Red Velvet Cheesecake Balls (Print Version)

Bite-sized treats combining creamy cheesecake and moist red velvet cake coated in rich chocolate.

# What You'll Need:

→ Red Velvet Cake

01 - 1 1/4 cups (160 g) all-purpose flour
02 - 3/4 cup (150 g) granulated sugar
03 - 2 tbsp (16 g) unsweetened cocoa powder
04 - 1/2 tsp baking soda
05 - 1/4 tsp salt
06 - 1/2 cup (120 ml) buttermilk, room temperature
07 - 1/2 cup (110 g) unsalted butter, softened
08 - 2 large eggs, room temperature
09 - 1 tsp vanilla extract
10 - 1 tbsp red food coloring

→ Cheesecake Filling

11 - 8 oz (225 g) cream cheese, softened
12 - 1/4 cup (30 g) powdered sugar
13 - 1/2 tsp vanilla extract

→ Chocolate Coating

14 - 10 oz (285 g) white or dark chocolate, chopped or in melting wafers
15 - Red or white sprinkles (optional)

# How to Make It:

01 - Preheat the oven to 350°F. Grease and line an 8x8-inch baking pan with parchment paper. In a large bowl, whisk together the flour, sugar, cocoa powder, baking soda, and salt until evenly distributed. In a separate bowl, combine the buttermilk, softened butter, eggs, vanilla extract, and red food coloring, mixing until smooth. Gradually fold the wet mixture into the dry ingredients, stirring until just combined and no lumps remain. Pour the batter into the prepared pan and bake for 18 to 20 minutes, or until a toothpick inserted in the center comes out clean. Allow the cake to cool completely in the pan.
02 - In a medium bowl, beat the softened cream cheese with powdered sugar and vanilla extract using an electric mixer until smooth, creamy, and free of lumps. If the mixture feels too soft to handle, refrigerate for 15 minutes to firm up.
03 - Crumble the cooled red velvet cake into a large bowl, breaking it into fine, even crumbs. Add the cheesecake mixture and work it into the crumbs with your hands or a spatula until a cohesive, pliable dough forms. Roll tablespoon-sized portions into 1-inch balls and arrange them on a parchment-lined baking sheet. Transfer the tray to the freezer for at least 1 hour, or until the balls are firm to the touch.
04 - Place the chopped chocolate or melting wafers in a microwave-safe bowl and melt in 20-second intervals, stirring thoroughly between each burst until completely smooth and glossy. Using a fork or dipping tool, submerge each frozen ball into the melted chocolate, turning to coat evenly. Lift out gently, tap off excess chocolate, and return to the parchment-lined sheet.
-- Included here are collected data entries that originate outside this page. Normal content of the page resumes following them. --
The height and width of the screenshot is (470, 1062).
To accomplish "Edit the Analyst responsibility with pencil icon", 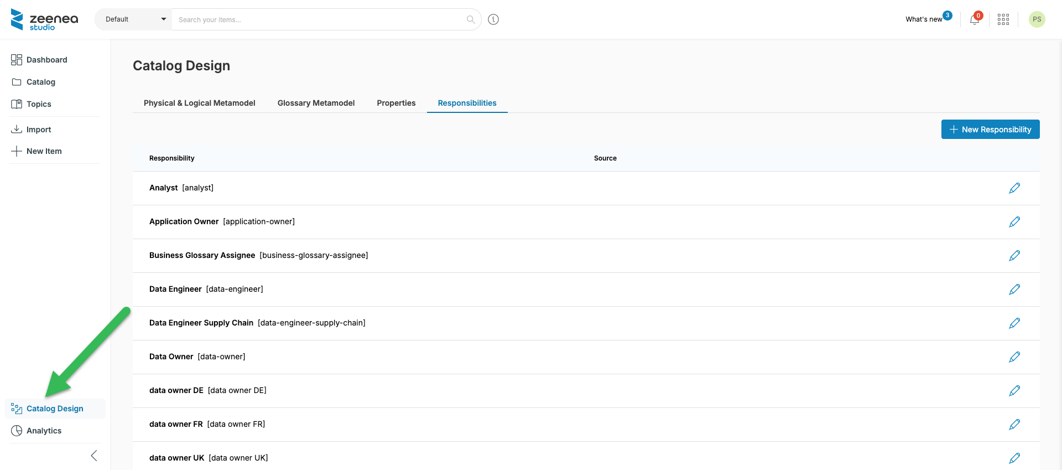I will pos(1014,188).
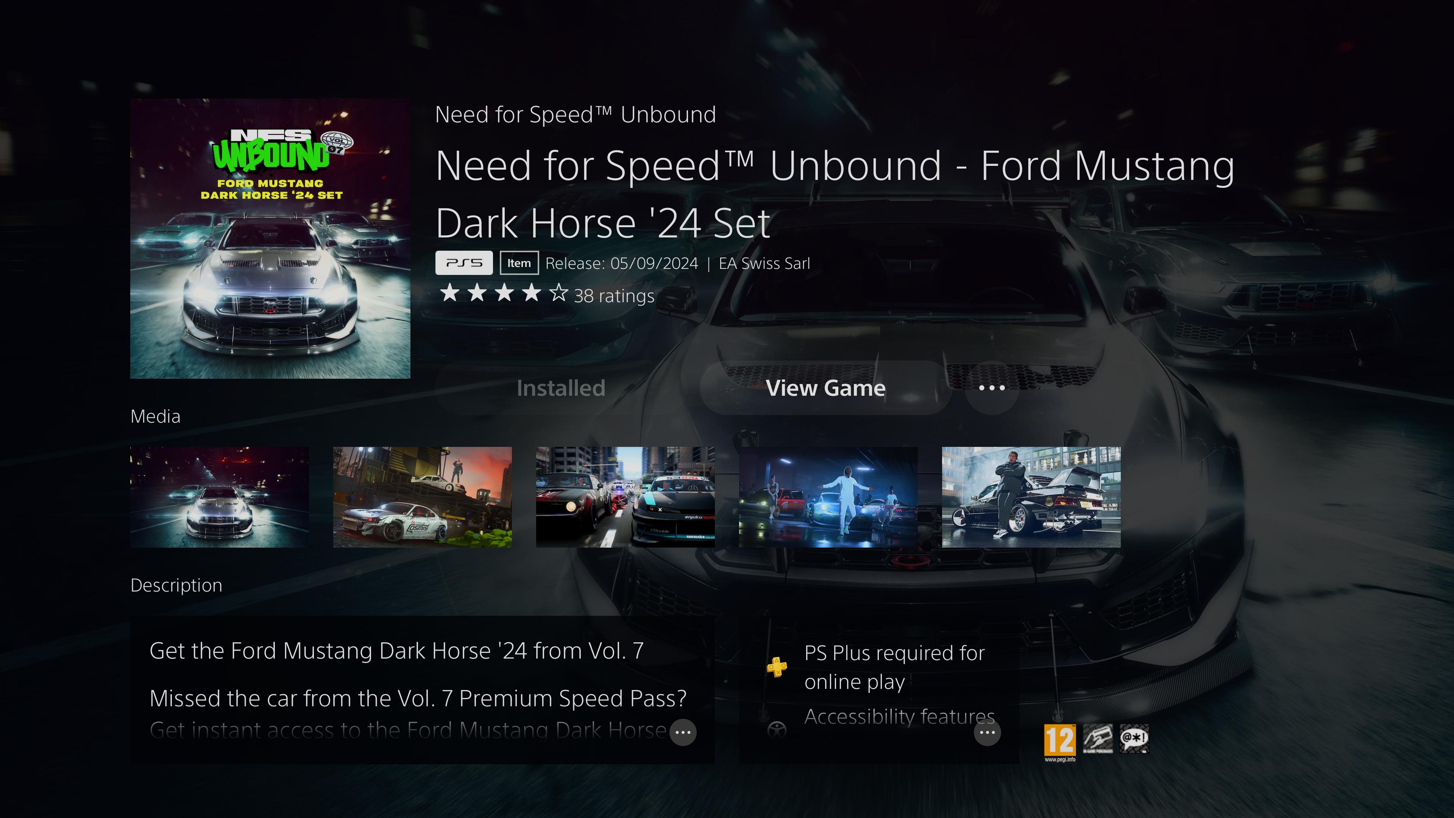
Task: Click the Item type badge
Action: (519, 263)
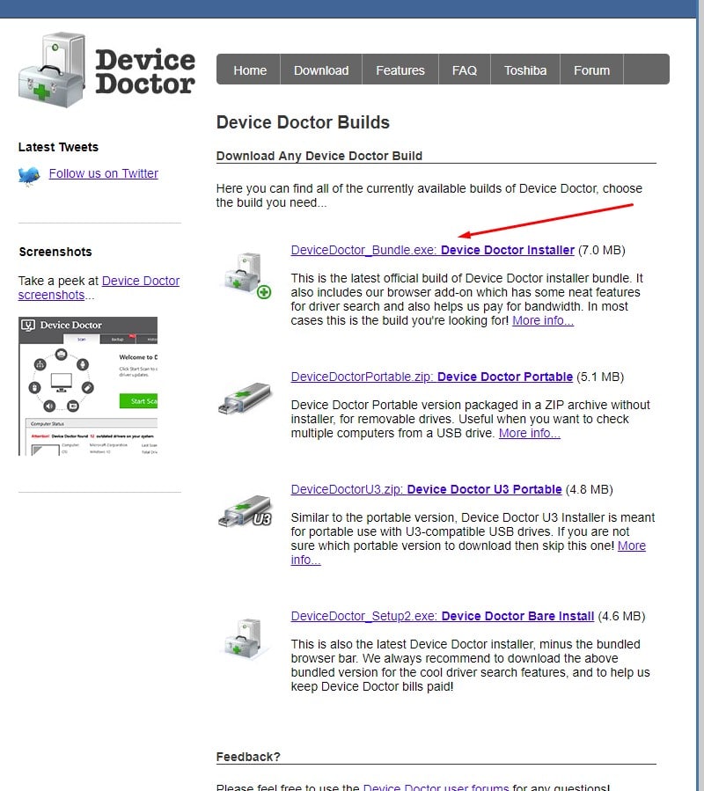Open the Device Doctor screenshots sidebar link
This screenshot has width=704, height=791.
(x=141, y=282)
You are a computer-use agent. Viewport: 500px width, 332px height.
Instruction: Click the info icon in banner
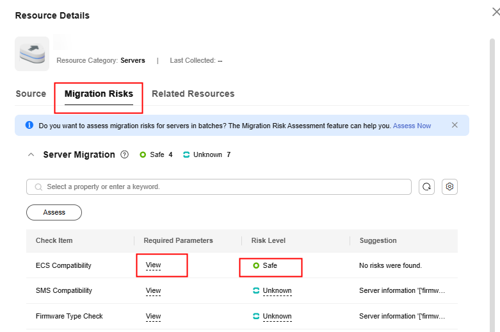tap(29, 126)
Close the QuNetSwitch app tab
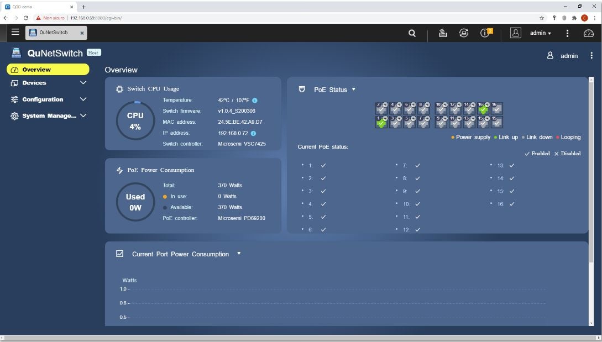 82,33
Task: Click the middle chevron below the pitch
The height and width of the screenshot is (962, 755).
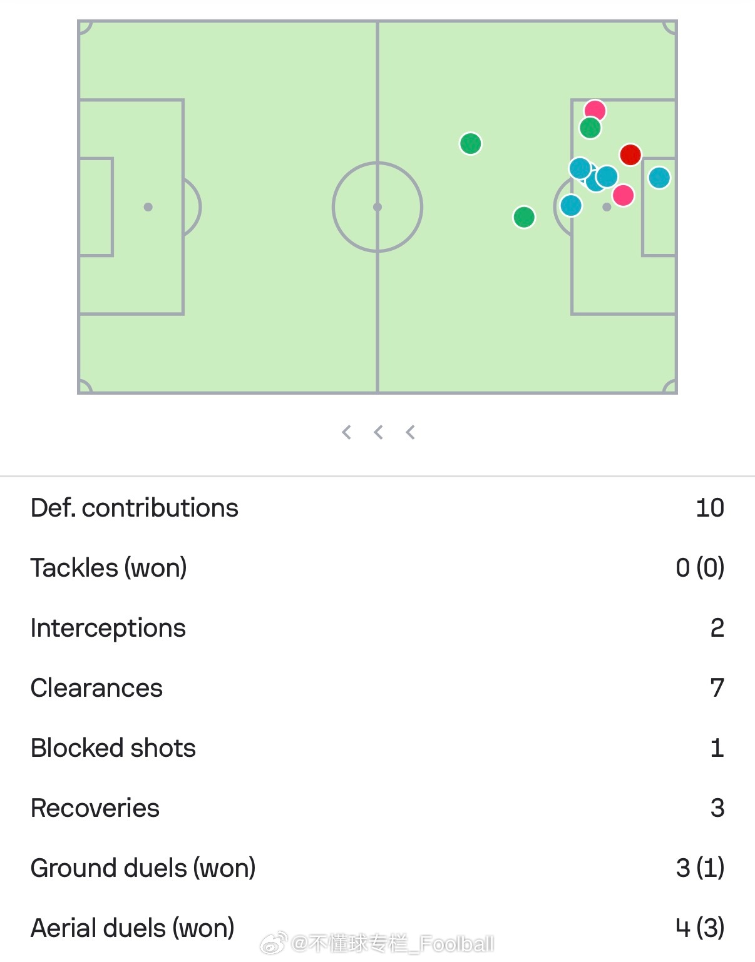Action: pyautogui.click(x=378, y=432)

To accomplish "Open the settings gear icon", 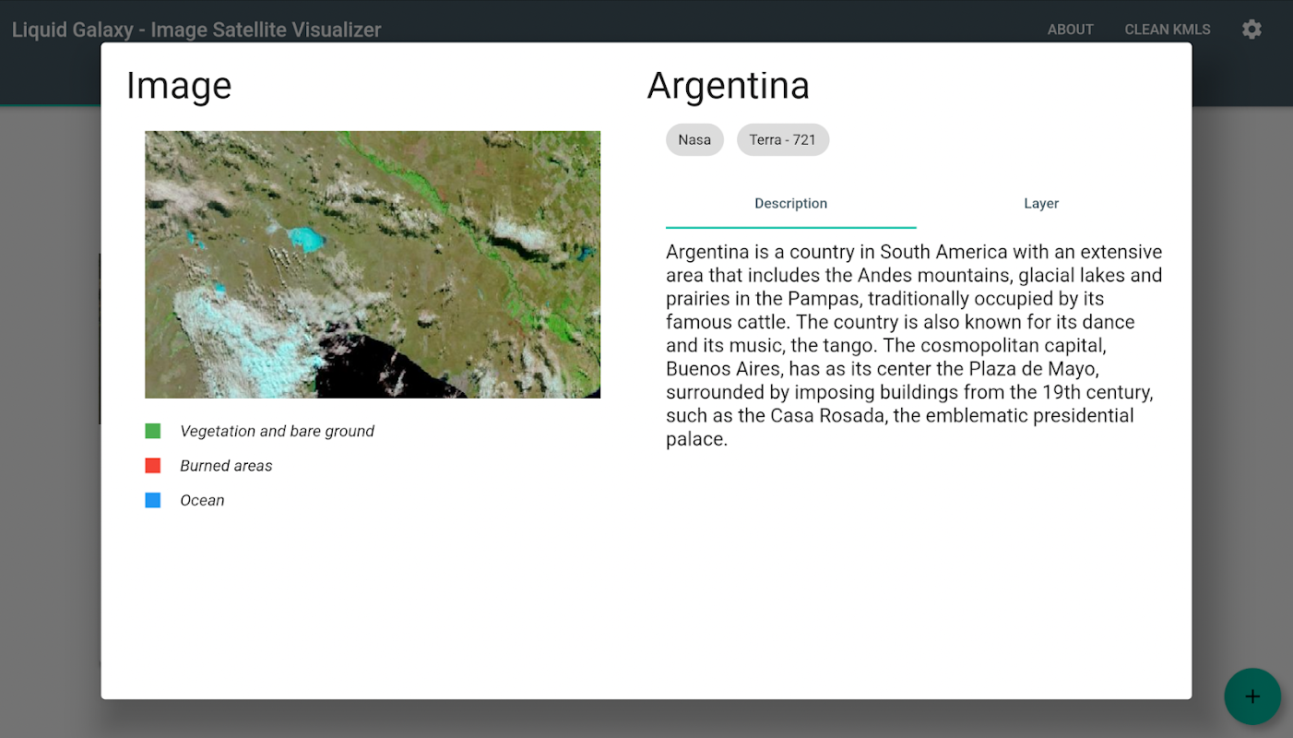I will click(1251, 30).
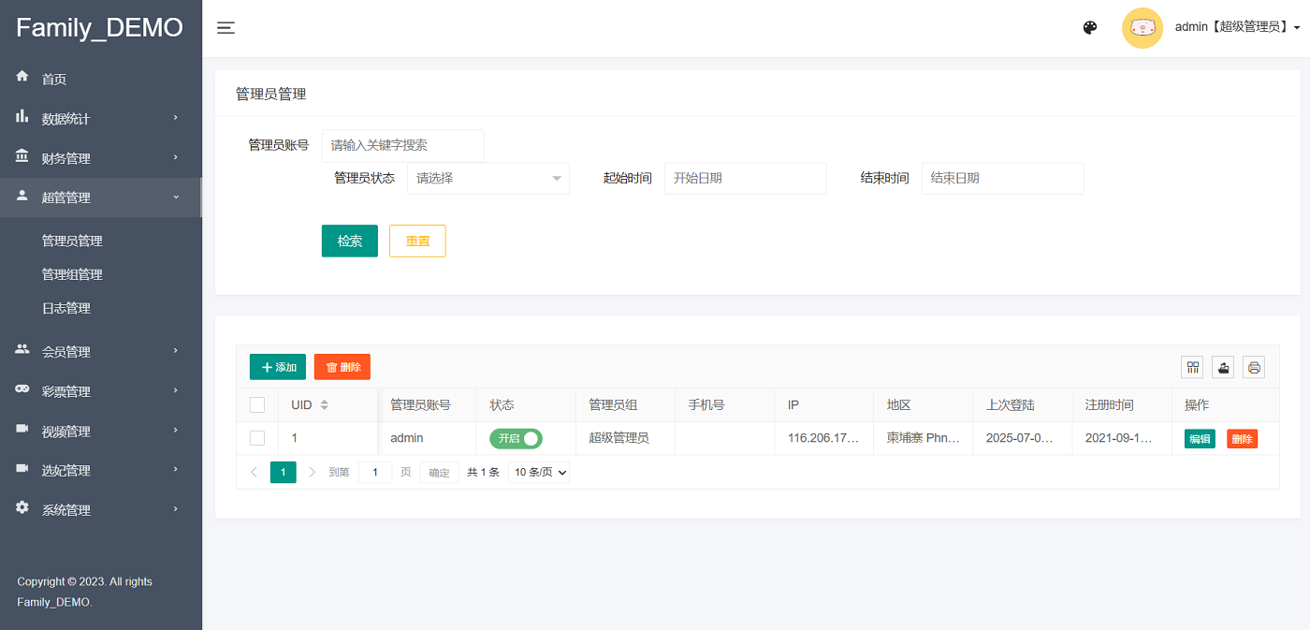
Task: Sort by UID column arrows
Action: point(325,405)
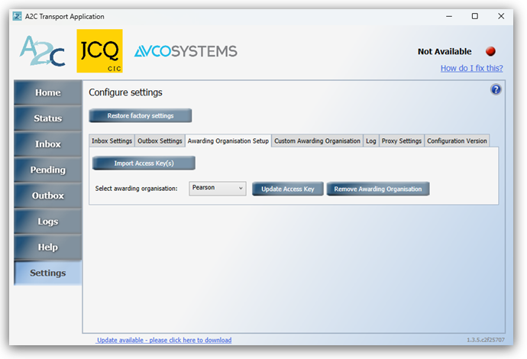527x359 pixels.
Task: Go to the Proxy Settings tab
Action: 402,141
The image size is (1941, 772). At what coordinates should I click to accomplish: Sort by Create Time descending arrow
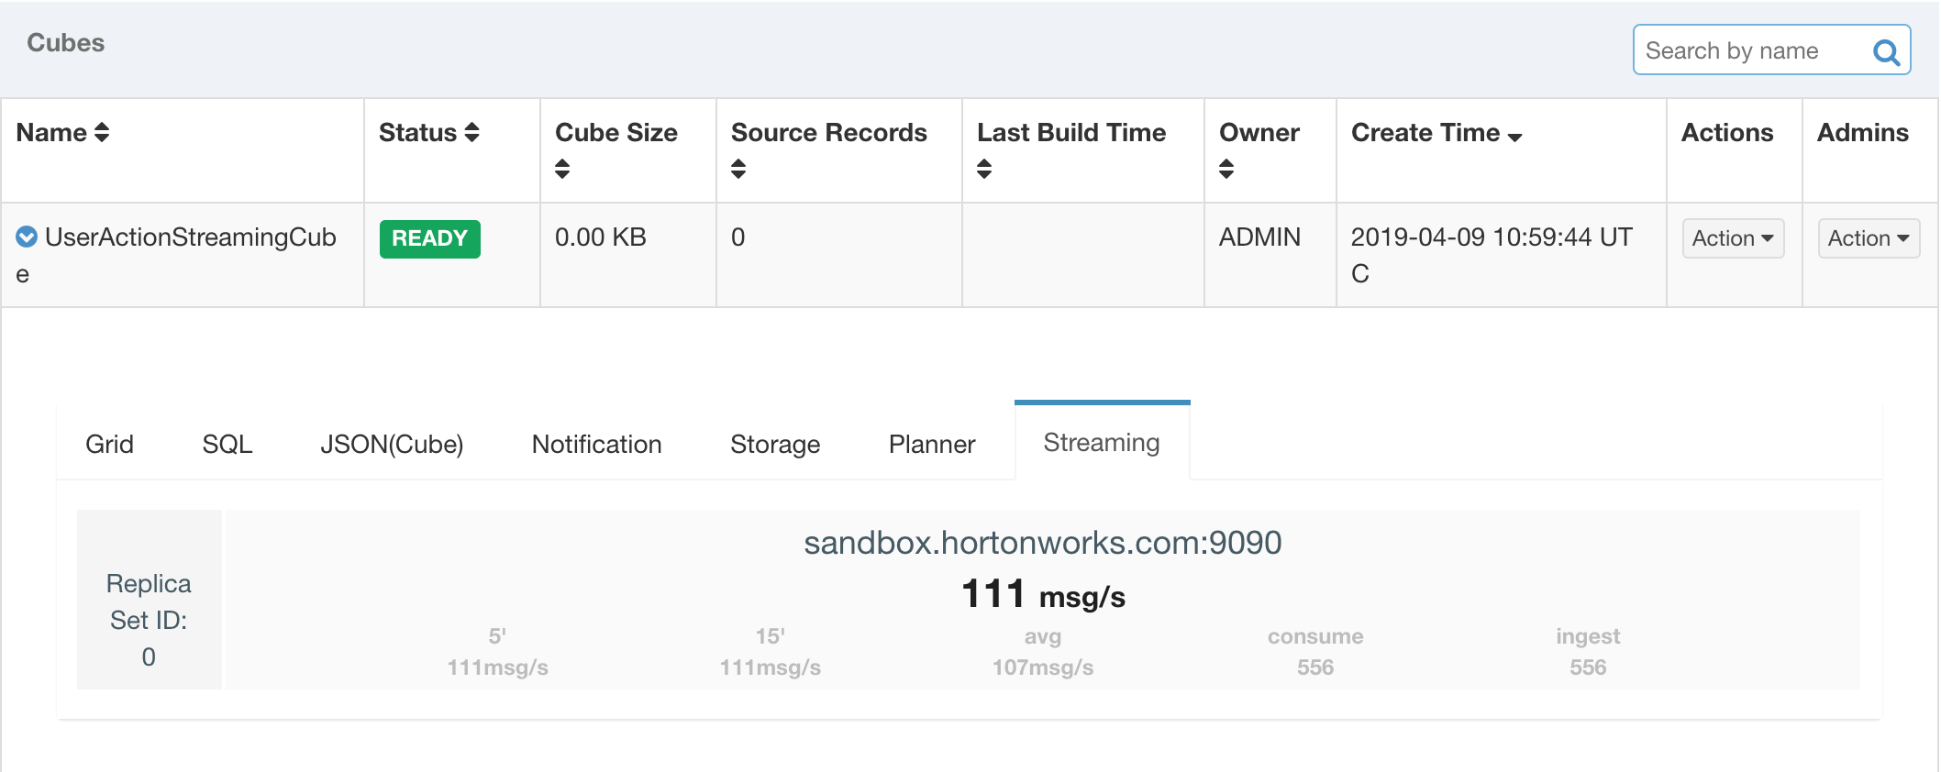pos(1514,137)
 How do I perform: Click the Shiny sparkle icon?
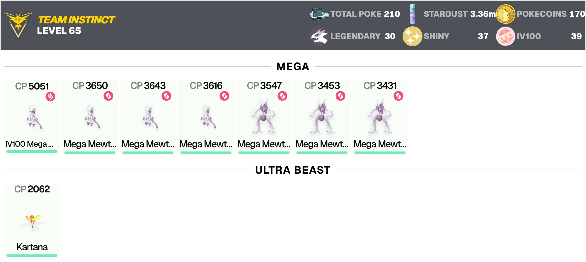pos(412,36)
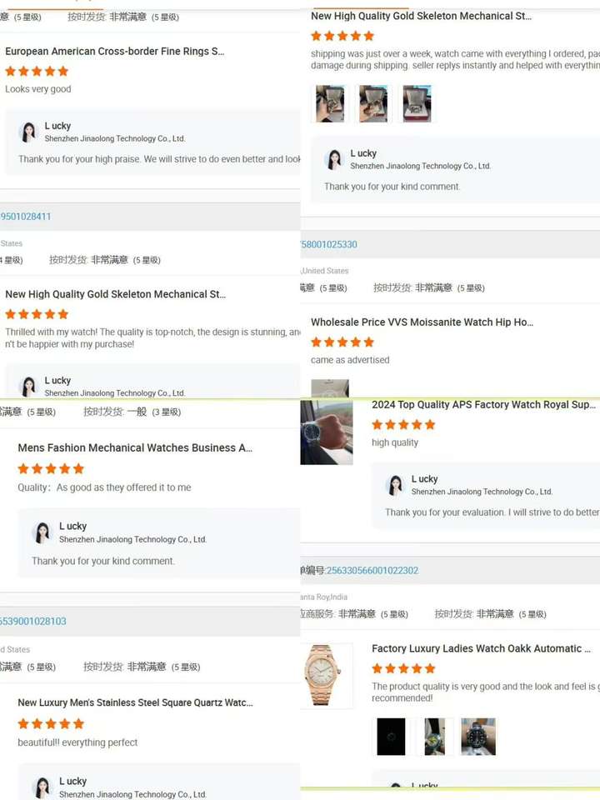
Task: Open order link 256330566001022302
Action: [x=373, y=570]
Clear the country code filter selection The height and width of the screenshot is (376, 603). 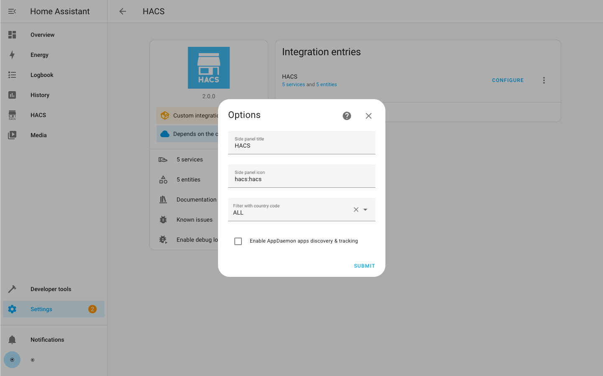[x=356, y=209]
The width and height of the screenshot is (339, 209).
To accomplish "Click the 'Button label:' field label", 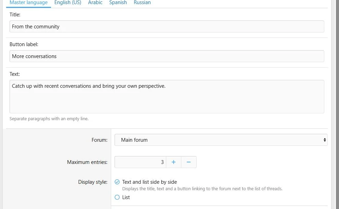I will 24,44.
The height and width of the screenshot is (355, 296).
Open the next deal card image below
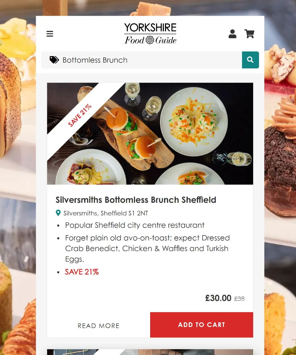pyautogui.click(x=150, y=352)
Add sprinkles immediately before the chocolate begins to set, if desired.
05 - Allow the chocolate coating to harden at room temperature, or refrigerate the tray for faster setting. Once fully set, the cheesecake balls can be served chilled or brought to room temperature before enjoying.

# Expert Advice:

01 -
  • These little bites disappear faster than anything else on a dessert table, and people always assume you spent hours making them.
  • The combination of tangy cheesecake and rich red velvet cake rolled into one truffle like bite is genuinely irresistible.
02 -
  • If the balls are not fully frozen before dipping, they will fall apart in the warm chocolate and you will end up with a messy, frustrating situation.
  • Stirring the chocolate gently in short intervals prevents it from seizing and turning into a grainy, unusable clump.
03 -
  • A splash of Chambord or Baileys in the cheesecake filling transforms these into an elegant adult dessert worth serving at any dinner party.
  • Using melting wafers instead of chopped chocolate gives you a thinner, more even coating with a better snap.